Development of spin-torque diodes with radio frequency detection sensitivity three times that of semiconductor diodes
Step to new applications for spintronic devices
A joint group of researchers at the Graduate School of Engineering Science , Osaka University , and researchers at the Nanospintronics Research Center , National Institute of Advanced Industrial Science and Technology ( AIST ) succeeded in developing a spin-torque diode possessing higher performance than that of a semiconductor diode by using nanometer-sized magnets.
Researchers from the Graduate School of Engineering Science, Osaka University, were: Shinji MIWA (Assistant Professor), ISHIBASHI Shota (then in the 2nd year of his first-term doctoral program), Yoshishige SUZUKI (Professor), Dr. Hiroyuki TOMITA (Researcher), Eiichi TAMURA (Specially Appointed Professor), Ken ANDO (then in the 2nd year of his first-term doctoral program), and Norikazu MIZUOCHI (Associate Professor).
Researchers from the Nanospintronics Research Center, National Institute of Advanced Industrial Science and Technology (AIST), were: Takayuki NOZAKI (Chief Fellow), Takeshi SARUYA (currently Canon Anelva Corporation), KUBOTA Hitoshi (Research Team Leader), Kei YAKUSHIJI (Chief Fellow), TANIGUCHI Tomohiro (Researcher), IMAMURA Hiroshi (Research Team Leader), Akio FUKUSHIMA (Vice director, Research Center), and Shinji YUASA (Director, Research Center).

━━━━━━━━━━━━━━━━━━━━━━━━━━━━━━

◆ **TASKS**:
1 - Reproduce from the spin-torque diode passage the stretch from "Development of spin-torque" through "using nanometer-sized magnets.".
2 - Answer these questions from the spin-torque diode passage.
(a) What did the researchers use to develop the spin-torque diode?
(b) What position did Shinji MIWA hold?
(c) With which company is Takeshi SARUYA currently affiliated?
The material after this point is separate from the spin-torque diode passage.

◆ **MATERIAL**:
━━━━━━━━━━━━━━━━━━━━━━━━━━━━━━

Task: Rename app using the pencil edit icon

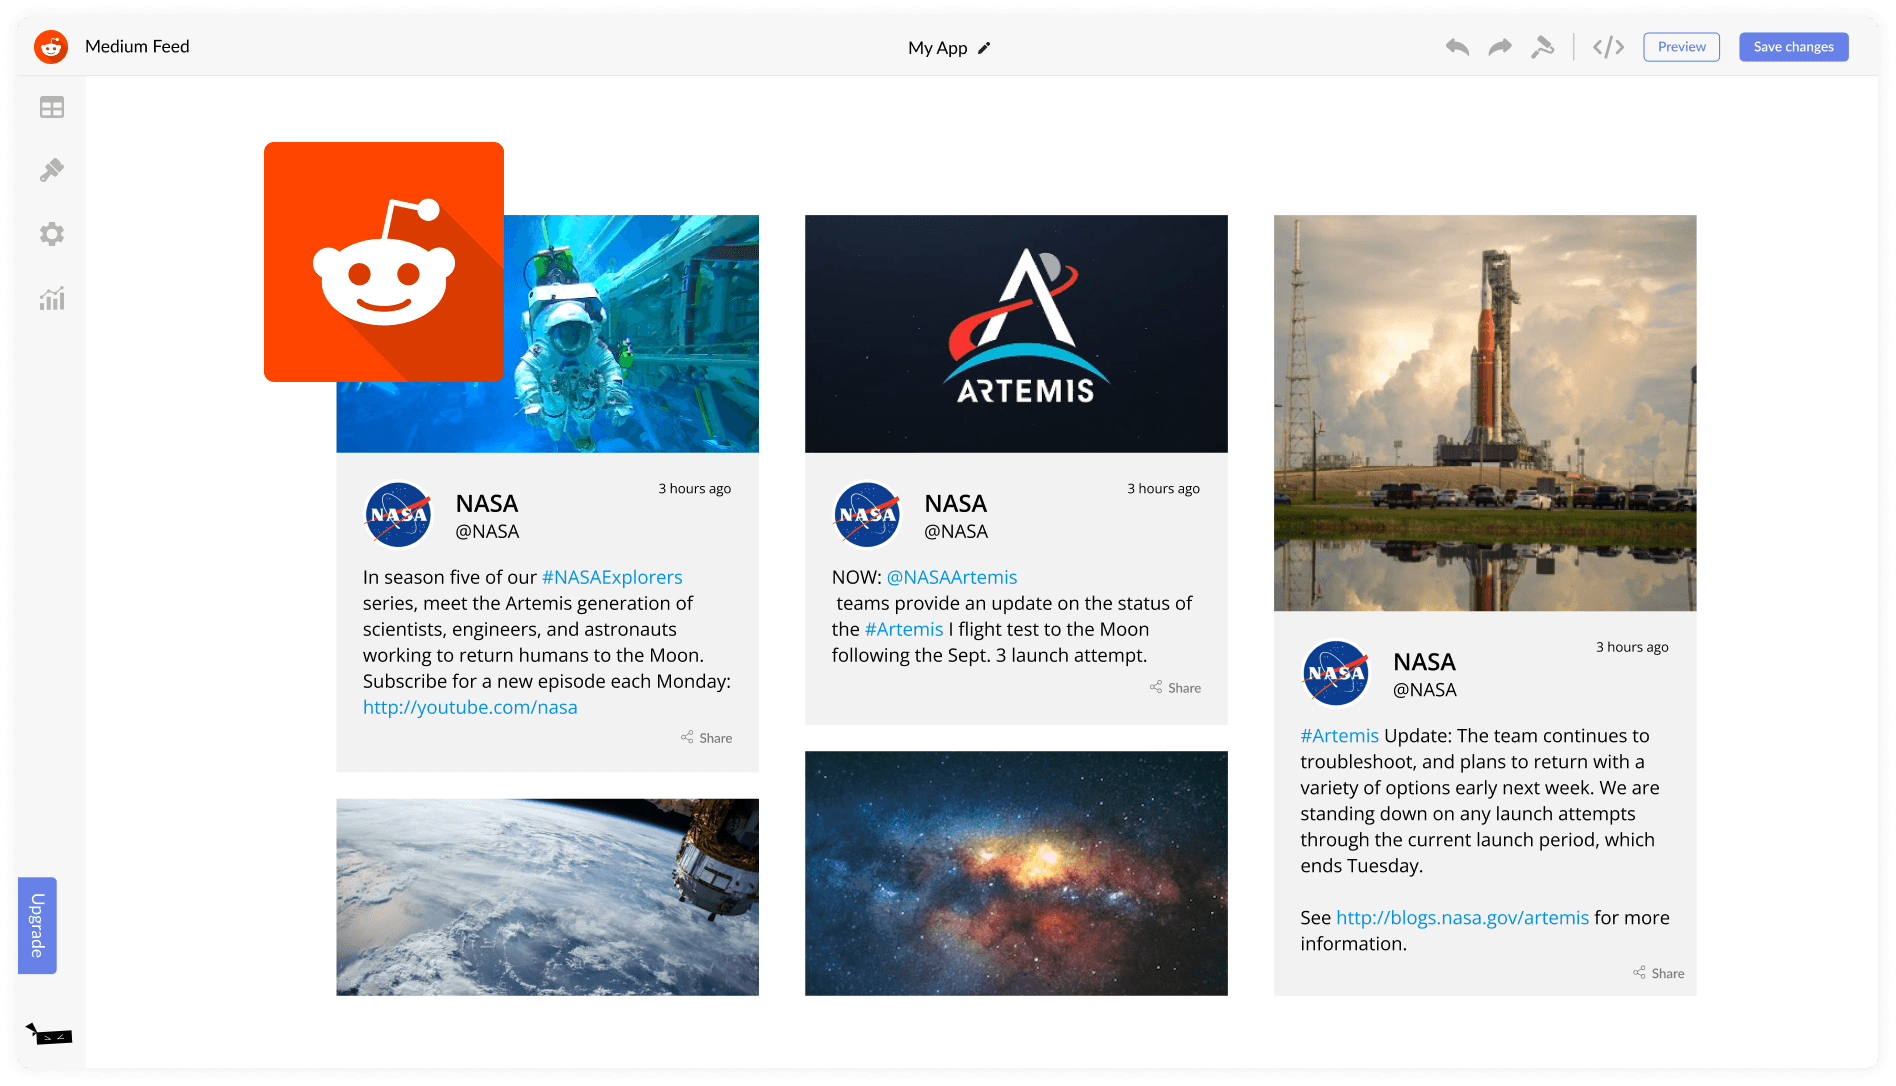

━━━━━━━━━━━━━━━━━━━━━━━━━━━━━━

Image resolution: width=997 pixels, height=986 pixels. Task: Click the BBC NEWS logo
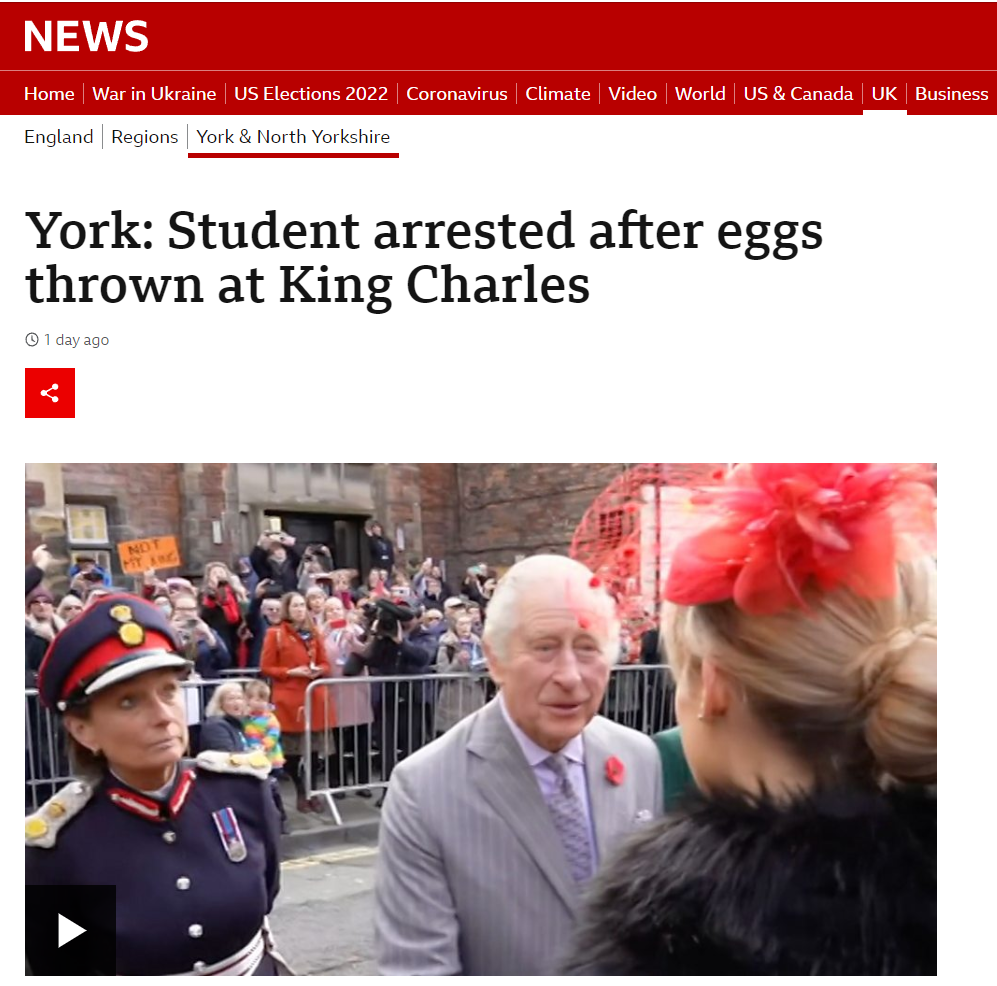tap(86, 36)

━━━━━━━━━━━━━━━━━━━━━━━━━━━━━━

◆ **EXPECTED RESPONSES**:
1 -
Development of spin-torque diodes with radio frequency detection sensitivity three times that of semiconductor diodes
Step to new applications for spintronic devices
A joint group of researchers at the Graduate School of Engineering Science , Osaka University , and researchers at the Nanospintronics Research Center , National Institute of Advanced Industrial Science and Technology ( AIST ) succeeded in developing a spin-torque diode possessing higher performance than that of a semiconductor diode by using nanometer-sized magnets.

2 -
(a) Nanometer-sized magnets.
(b) Assistant Professor.
(c) Canon Anelva Corporation.